> [Set problem 1]
Please answer these questions using the thread about translating "bad ass," one answer per line:
(a) Which three Italian words does mimitabby first suggest?
(b) From what decade does TimLA say the phrase comes?
(c) What Italian sentence does Shy1986 propose for "I need a badass soldier"?
> [Set problem 2]
Decide whether each statement agrees with the thread about translating "bad ass," answering yes or no and quoting the deciding words. Please keep each answer to one line.
(a) danalto treats stronzo as a mild insult.
(b) TimLA says the term can be used on Solo Italiano forums.
(c) mimitabby says the term implies a troublemaker.

> [Document excerpt]

= = = = =

# bad ass/badass



## danalto

bad ass / badass 

Is it very vulgar? How about rendering it just as *bastardo*?


----------



## mimitabby

I think bastardo or stronzo would work fine. or facciatosta.


----------



## danalto

Thank you, mimi.
Pay attention, though: *stronzo *is a little bit strong as offence!


----------



## mimitabby

Sorry about the lack of colors, I was trying to give you 3 degrees of 
descriptions. for a serious Bad a**, a medium one, or just a mild one.

It implies a troublemaker! and no it isn't really vulgar.


----------



## RaHeem

If bastardo = figlio illegittimo even muthaf**** could be right 
Figlio di p****** is more strong ?

Sorry for language


----------



## TimLA

Hmmm. A phrase from the 1960's.

Yes, bad ass can mean all of the off-color words mentioned, but there is another definition that may apply here -- and is more likely.

I'll describe a "bad ass" - A male, 2.1 meters tall, 120 kg, tatoos on all arms, his nose is flat from many prior fights, and he can lift a cow with each arm.

In this case, it means "strong", "mean", "good fighter", and an important idiomatic phrase - "someone you don't want to meet in a dark alley" (?qualcuno di cui non vuoi incontrare in un vicolo scuro? - c'è qualcosa similare in italiano?). More idioms "That's one bad ass you don't wanna mess with!".

A "bad ass" can be all of the words you mention, but sometimes might be nice...magari 

EDIT: I forgot. Is it vulgar? Yes, but it is no more vulgar than "ass" - so it should not be used in "normal" situations, but can be used safely among friends and on Italian-English forums, but NEVER on Solo Italiano forums.


----------



## primo_cerchio

an interesting juvenile idiom in the "strong" sense could be MARMO that literally meams marble


----------



## Shy1986

Hi, how can I translate the word badass in italian?

This is the phrase: I need a badass soldier

Can I say: Ho bisogno di un soldato con le palle?

= = = = =

> [Data lines]
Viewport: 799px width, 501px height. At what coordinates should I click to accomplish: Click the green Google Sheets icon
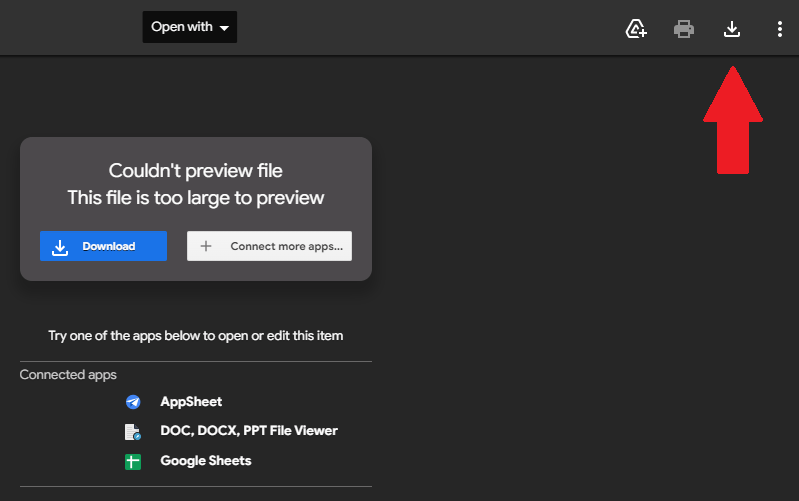point(133,462)

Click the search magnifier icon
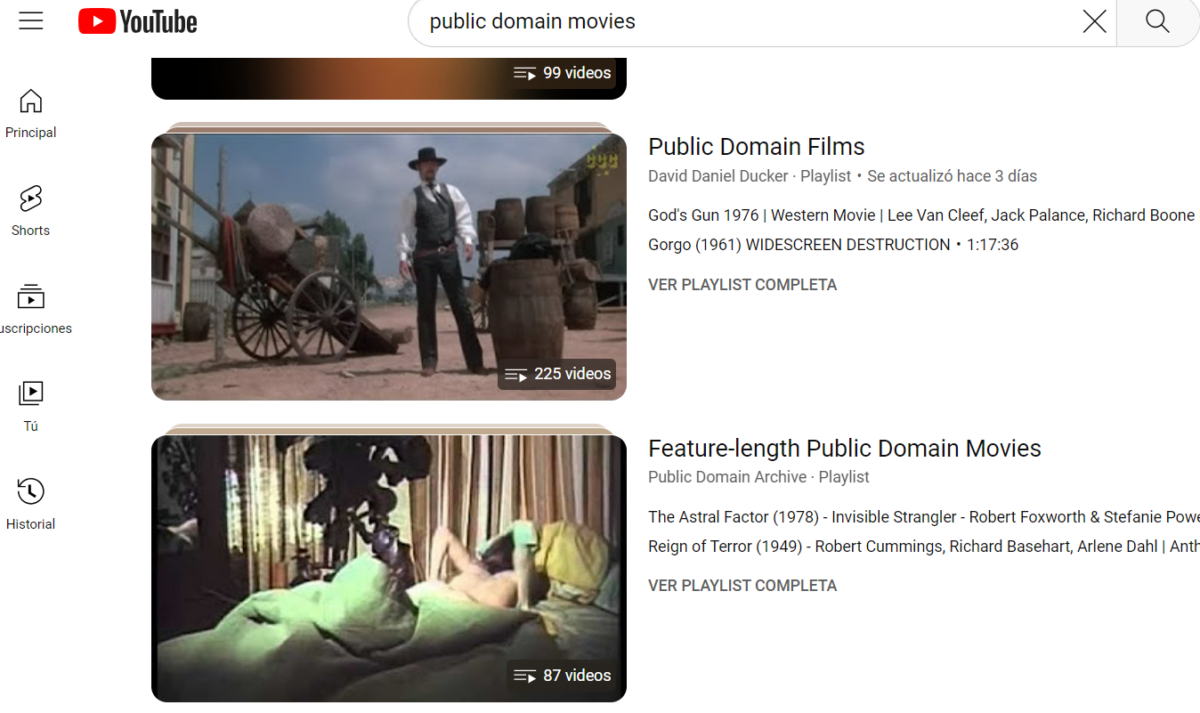point(1157,21)
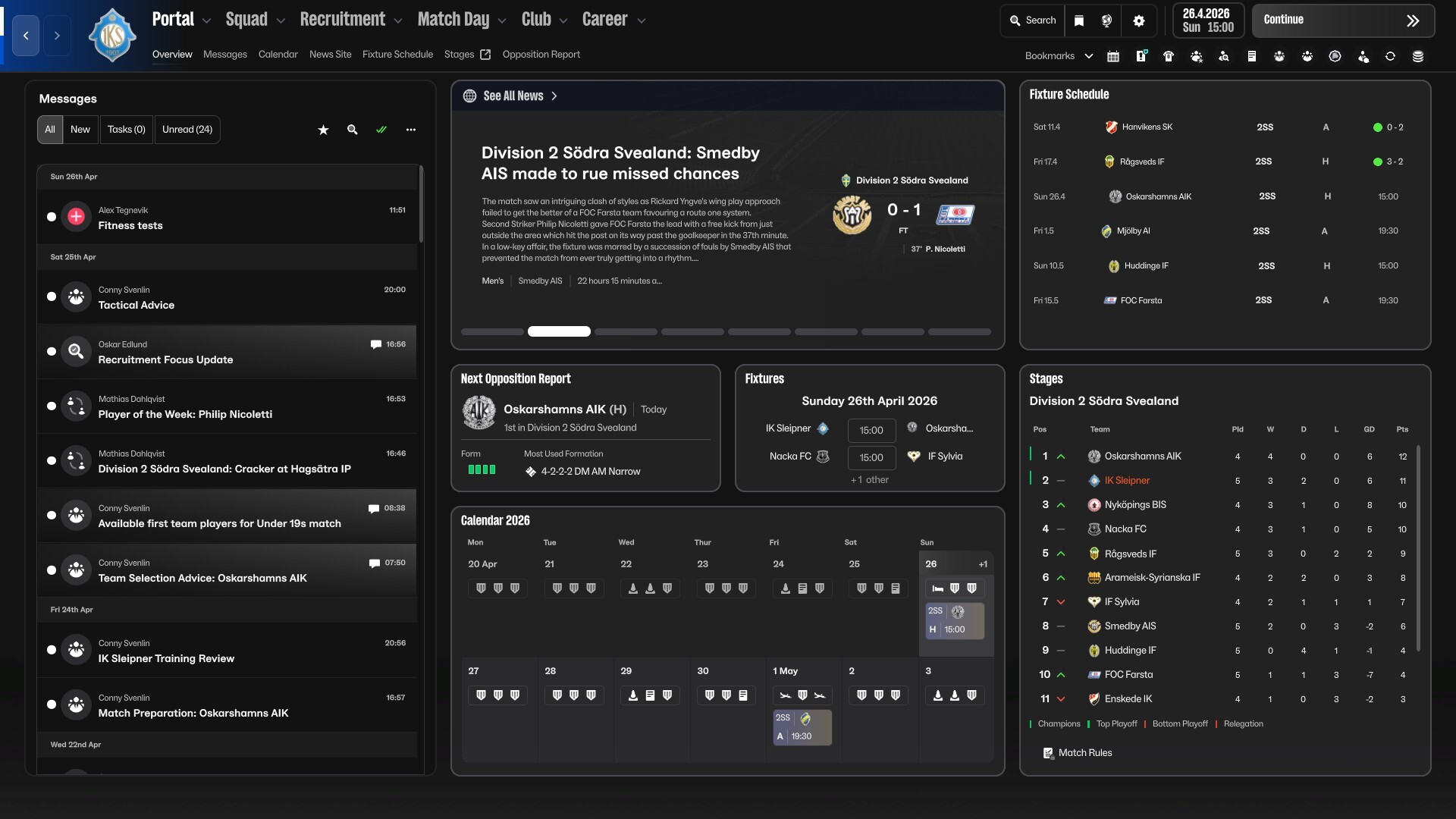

= = = = =

> [Final answer 1]
(a) Bastardo, stronzo and facciatosta.
(b) The 1960's.
(c) "Ho bisogno di un soldato con le palle?"

> [Final answer 2]
(a) No: "is a little bit strong as offence!"
(b) No: "but NEVER on Solo Italiano forums."
(c) Yes: "It implies a troublemaker!"